• **Your task**
The records below are to be retyped in full, without any alteration.

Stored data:
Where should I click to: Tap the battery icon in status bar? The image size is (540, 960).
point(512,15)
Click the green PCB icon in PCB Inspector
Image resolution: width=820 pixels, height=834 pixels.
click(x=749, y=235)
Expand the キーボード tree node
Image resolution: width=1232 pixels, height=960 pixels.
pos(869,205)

• **Task answer**
Where should I click to: Tap the battery icon in status bar? The image size is (540, 960).
point(512,15)
Click the green PCB icon in PCB Inspector
Image resolution: width=820 pixels, height=834 pixels.
click(x=749, y=235)
Expand the キーボード tree node
Image resolution: width=1232 pixels, height=960 pixels.
pos(869,205)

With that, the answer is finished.